### ASSIGNED TASK
Look through the listing for the string "file" and copy out every line that holds it.

GIVEN RECORDS Start Marker

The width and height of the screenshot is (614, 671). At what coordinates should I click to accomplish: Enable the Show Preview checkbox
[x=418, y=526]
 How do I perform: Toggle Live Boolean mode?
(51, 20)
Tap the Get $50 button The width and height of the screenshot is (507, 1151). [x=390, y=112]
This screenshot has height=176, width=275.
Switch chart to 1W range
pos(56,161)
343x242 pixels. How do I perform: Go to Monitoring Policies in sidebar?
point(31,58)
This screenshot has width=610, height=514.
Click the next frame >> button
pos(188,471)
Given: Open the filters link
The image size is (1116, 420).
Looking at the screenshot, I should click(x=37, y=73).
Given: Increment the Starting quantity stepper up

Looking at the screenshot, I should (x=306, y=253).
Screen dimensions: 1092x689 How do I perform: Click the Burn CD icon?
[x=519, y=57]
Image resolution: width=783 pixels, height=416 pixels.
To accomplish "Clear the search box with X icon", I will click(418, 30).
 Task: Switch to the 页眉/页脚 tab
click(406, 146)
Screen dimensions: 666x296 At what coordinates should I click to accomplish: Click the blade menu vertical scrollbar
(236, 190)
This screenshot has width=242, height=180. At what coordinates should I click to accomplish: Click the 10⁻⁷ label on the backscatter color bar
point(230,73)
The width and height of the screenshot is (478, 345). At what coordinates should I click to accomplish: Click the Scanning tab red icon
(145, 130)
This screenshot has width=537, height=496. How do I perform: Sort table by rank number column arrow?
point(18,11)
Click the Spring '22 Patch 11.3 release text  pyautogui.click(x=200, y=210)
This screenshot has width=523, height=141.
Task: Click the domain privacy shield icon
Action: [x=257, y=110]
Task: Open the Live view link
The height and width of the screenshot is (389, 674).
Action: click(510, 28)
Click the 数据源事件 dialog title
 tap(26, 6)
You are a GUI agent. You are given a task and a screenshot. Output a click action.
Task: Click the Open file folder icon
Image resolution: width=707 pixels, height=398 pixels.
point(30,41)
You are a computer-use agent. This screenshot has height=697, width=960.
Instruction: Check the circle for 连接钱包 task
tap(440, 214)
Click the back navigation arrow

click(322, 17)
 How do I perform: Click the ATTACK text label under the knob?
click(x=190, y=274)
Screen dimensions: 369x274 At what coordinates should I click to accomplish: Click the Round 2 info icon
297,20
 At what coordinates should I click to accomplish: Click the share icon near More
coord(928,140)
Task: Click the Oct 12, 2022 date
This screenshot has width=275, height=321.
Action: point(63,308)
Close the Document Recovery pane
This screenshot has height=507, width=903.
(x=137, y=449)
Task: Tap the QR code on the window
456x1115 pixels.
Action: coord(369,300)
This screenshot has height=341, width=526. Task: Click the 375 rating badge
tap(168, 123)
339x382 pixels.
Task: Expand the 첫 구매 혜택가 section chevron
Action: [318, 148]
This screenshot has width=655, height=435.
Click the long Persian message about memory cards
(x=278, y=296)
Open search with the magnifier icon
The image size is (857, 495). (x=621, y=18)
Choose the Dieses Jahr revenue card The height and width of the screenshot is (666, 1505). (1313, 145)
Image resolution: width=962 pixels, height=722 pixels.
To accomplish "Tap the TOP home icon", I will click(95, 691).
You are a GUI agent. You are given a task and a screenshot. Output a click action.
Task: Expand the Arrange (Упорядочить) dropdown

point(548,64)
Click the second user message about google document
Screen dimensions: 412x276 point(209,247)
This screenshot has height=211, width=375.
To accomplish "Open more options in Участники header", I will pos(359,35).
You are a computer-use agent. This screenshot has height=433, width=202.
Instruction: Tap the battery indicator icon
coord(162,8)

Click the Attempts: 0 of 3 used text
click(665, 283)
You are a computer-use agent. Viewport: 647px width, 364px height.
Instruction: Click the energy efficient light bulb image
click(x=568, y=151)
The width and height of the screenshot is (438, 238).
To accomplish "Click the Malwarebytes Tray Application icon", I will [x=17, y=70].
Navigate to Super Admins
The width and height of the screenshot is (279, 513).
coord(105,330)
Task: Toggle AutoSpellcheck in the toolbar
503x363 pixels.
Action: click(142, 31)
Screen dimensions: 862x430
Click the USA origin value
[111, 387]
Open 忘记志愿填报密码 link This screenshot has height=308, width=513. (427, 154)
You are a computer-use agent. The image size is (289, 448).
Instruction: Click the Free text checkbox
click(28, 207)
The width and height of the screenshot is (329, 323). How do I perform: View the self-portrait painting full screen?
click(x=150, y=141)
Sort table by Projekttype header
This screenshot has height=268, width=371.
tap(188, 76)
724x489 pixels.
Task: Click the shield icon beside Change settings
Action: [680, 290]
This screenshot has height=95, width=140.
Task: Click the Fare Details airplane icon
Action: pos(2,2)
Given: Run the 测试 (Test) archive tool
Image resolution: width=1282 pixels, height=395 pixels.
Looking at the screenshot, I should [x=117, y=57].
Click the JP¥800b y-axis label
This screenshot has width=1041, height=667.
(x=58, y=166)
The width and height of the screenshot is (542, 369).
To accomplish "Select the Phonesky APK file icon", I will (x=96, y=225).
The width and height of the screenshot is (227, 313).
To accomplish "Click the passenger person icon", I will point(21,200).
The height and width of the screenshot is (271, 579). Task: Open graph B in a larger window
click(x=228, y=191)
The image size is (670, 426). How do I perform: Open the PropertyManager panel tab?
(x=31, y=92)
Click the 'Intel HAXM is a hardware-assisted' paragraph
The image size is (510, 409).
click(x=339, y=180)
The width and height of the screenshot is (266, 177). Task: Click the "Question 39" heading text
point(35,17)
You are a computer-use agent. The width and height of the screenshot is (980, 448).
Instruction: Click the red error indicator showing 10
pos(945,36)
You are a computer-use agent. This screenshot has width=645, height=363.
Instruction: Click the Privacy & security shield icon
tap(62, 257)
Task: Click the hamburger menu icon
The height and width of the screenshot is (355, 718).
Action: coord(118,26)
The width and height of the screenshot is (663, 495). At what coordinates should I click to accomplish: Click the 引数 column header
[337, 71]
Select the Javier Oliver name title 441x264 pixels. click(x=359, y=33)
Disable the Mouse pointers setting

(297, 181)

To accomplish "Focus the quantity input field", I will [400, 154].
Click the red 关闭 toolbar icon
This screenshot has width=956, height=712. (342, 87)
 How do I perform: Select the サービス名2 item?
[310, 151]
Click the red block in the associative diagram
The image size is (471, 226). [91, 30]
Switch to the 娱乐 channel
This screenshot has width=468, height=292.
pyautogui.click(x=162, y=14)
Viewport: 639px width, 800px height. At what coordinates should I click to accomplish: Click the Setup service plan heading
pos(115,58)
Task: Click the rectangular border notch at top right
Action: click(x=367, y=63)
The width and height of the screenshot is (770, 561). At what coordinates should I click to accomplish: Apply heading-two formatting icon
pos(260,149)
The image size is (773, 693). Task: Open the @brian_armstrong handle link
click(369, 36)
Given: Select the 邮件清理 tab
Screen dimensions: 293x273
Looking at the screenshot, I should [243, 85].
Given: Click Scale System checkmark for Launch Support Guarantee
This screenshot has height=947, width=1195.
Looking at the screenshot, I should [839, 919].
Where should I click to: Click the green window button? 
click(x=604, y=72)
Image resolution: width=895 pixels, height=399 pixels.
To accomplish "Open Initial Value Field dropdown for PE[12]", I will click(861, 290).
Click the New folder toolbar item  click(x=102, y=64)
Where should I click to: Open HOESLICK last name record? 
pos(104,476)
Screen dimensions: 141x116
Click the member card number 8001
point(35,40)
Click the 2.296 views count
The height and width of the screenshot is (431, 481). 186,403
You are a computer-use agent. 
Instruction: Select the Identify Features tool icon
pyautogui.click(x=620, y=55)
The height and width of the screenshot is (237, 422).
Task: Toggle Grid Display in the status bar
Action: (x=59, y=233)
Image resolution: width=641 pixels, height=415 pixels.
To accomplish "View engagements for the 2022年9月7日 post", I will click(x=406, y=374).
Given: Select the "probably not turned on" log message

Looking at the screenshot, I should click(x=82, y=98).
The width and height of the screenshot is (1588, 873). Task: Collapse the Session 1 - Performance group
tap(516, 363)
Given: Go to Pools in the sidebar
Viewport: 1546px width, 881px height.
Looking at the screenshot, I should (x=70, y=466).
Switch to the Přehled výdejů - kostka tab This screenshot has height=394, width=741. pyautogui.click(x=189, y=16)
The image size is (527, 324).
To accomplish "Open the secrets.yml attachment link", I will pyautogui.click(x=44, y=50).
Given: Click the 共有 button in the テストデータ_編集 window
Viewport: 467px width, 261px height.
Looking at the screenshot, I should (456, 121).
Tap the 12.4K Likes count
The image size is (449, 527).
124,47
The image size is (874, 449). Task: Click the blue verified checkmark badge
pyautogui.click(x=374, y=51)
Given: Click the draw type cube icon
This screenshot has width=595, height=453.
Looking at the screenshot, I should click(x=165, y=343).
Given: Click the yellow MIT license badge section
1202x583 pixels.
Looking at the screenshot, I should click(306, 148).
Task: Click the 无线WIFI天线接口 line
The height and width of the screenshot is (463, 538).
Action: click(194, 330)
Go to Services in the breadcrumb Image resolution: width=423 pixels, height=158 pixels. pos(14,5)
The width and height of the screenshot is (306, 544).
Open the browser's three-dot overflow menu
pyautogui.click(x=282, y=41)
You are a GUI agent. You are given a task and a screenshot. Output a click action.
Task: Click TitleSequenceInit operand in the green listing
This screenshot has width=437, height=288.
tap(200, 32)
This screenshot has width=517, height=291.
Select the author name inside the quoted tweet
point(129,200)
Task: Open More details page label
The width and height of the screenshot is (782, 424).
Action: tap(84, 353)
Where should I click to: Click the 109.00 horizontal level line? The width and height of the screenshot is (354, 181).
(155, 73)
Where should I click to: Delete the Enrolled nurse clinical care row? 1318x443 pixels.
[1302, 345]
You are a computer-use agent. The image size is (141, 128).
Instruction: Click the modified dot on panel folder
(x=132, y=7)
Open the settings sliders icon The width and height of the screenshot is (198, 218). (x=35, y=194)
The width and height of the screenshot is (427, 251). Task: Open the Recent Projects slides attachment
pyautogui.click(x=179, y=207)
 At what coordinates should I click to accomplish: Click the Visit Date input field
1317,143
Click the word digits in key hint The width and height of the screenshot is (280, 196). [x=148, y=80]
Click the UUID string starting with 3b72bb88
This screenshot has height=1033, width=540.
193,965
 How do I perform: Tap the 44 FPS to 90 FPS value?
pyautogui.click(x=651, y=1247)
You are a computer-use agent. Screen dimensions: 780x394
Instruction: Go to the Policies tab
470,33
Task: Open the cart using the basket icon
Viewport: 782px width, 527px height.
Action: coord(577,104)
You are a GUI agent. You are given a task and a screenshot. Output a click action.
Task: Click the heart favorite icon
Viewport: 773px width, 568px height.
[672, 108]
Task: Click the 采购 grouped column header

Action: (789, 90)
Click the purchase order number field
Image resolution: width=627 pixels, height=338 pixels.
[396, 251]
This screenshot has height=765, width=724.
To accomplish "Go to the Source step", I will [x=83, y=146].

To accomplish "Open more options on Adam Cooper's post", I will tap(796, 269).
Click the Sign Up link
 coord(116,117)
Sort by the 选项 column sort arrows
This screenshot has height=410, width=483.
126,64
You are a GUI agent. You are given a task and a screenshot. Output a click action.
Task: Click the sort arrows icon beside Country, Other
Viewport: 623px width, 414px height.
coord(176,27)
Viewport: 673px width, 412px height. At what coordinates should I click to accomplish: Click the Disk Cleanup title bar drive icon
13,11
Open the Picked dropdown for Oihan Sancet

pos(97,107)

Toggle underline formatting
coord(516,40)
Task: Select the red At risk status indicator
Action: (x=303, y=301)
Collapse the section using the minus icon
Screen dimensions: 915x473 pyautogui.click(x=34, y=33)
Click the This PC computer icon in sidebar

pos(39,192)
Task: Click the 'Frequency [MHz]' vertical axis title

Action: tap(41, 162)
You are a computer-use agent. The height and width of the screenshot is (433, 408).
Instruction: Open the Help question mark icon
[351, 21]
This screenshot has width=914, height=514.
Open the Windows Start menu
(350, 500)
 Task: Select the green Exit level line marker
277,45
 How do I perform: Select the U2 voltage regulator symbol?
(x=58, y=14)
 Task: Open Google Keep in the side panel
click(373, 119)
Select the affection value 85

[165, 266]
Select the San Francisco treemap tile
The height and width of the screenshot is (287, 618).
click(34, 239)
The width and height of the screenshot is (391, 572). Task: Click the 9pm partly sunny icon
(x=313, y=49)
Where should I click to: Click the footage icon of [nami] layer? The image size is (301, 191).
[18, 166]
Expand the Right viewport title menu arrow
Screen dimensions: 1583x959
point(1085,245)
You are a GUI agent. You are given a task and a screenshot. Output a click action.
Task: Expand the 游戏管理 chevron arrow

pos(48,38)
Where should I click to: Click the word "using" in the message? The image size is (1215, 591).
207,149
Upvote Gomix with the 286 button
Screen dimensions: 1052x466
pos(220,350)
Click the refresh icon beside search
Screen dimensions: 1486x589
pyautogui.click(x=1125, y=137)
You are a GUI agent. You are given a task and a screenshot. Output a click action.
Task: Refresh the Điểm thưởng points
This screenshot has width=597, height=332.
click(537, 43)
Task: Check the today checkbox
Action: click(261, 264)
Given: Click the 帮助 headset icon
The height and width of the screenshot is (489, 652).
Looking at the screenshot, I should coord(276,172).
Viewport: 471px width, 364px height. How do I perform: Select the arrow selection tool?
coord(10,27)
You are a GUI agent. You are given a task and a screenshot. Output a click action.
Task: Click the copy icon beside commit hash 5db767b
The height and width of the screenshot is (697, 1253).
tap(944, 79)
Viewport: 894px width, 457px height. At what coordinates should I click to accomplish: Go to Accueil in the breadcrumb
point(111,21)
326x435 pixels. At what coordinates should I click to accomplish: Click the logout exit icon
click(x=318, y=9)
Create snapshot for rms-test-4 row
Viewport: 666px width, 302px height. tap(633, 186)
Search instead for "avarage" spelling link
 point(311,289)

GIVEN RECORDS End Marker

### WORKED SOLUTION
Task: Click the Open file folder icon
To accomplish "Select the Phonesky APK file icon", I will (x=96, y=225).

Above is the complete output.